What is Password Hashing?

Storing passwords in plaintext is one of the most dangerous practices in software development. When a database is breached, plaintext passwords are immediately usable for account takeover — not just on the breached service, but on every other service where users reused the same password. Password hashing replaces plaintext storage with irreversible digests that can verify a password attempt but cannot be reversed to recover the original password.

Not all hash functions are suitable for passwords. General-purpose hash functions like SHA-256 are too fast — modern GPUs can compute billions of SHA-256 hashes per second, making brute-force attacks trivial. Password hashing algorithms are deliberately designed to be slow, requiring significant CPU time, memory, or both for each hash computation. This slowness is configurable through parameters like iteration count (PBKDF2), cost factor (bcrypt), or memory and parallelism settings (Argon2).

The evolution of password hashing reflects the arms race between defenders and attackers. PBKDF2 (2000) added configurable iteration count. bcrypt (1999) introduced a fixed memory requirement that resists GPU acceleration. scrypt (2009) added configurable memory-hardness. Argon2 (2015), the winner of the Password Hashing Competition, offers tunable CPU time, memory, and parallelism. Each generation addresses new attack capabilities, and the choice depends on the deployment environment and threat model.

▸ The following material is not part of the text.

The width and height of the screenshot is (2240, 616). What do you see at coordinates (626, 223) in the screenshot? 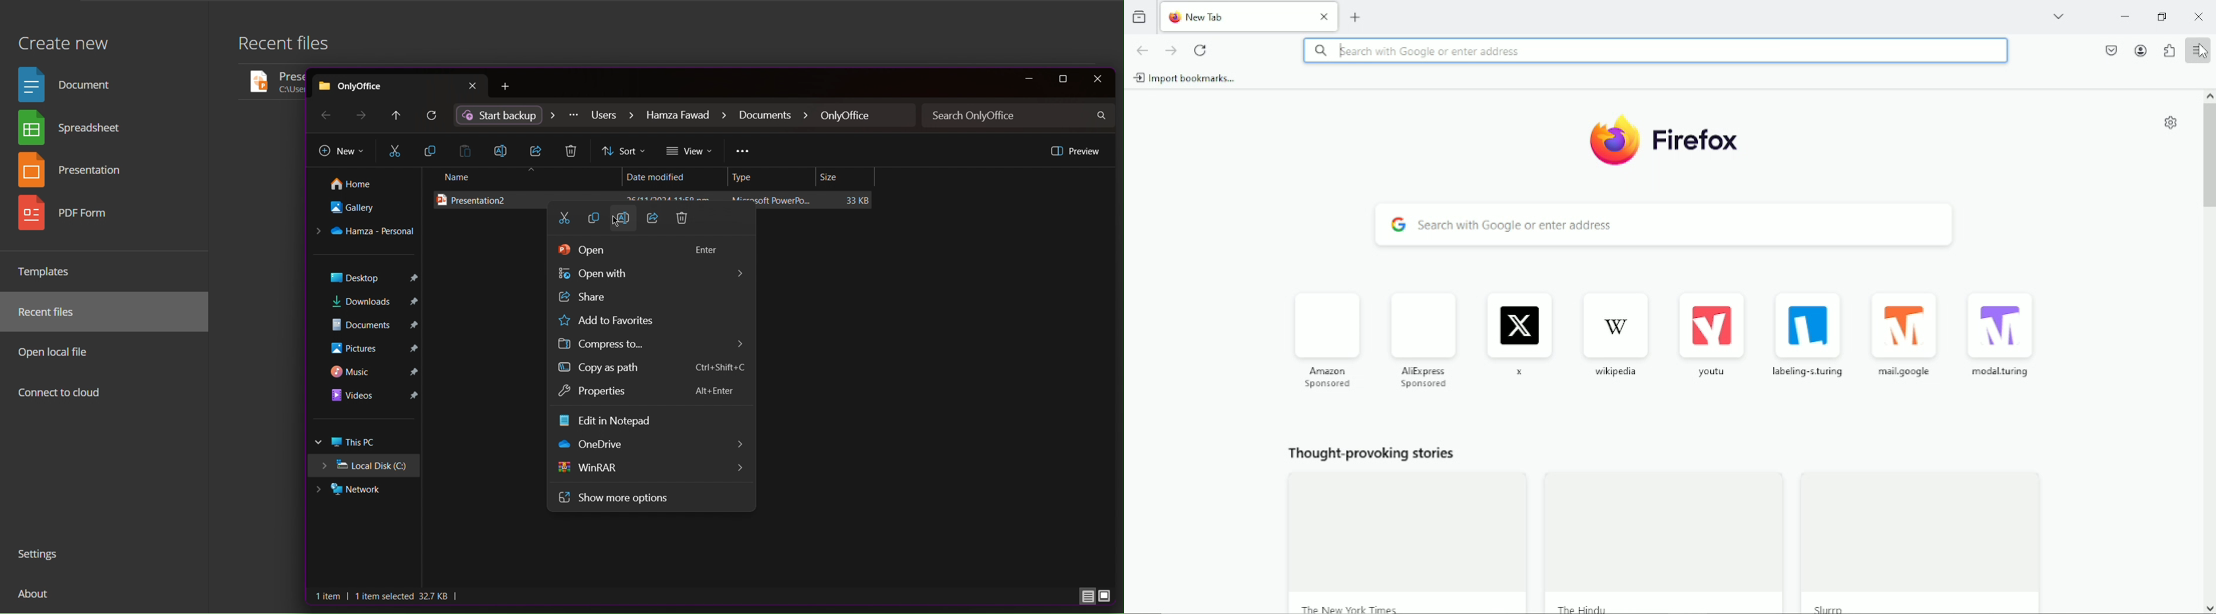
I see `Rename` at bounding box center [626, 223].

How Vaulted uses Password Hashing

Vaulted does not store user passwords because it has no user accounts. However, password hashing principles directly inform its passphrase protection feature. When a user sets a passphrase on a secret, PBKDF2 — a password hashing algorithm — is used to derive a key from the passphrase. The deliberate slowness of 100,000 PBKDF2 iterations makes brute-force passphrase guessing impractical, protecting the wrapped key even if an attacker obtains the ciphertext and salt.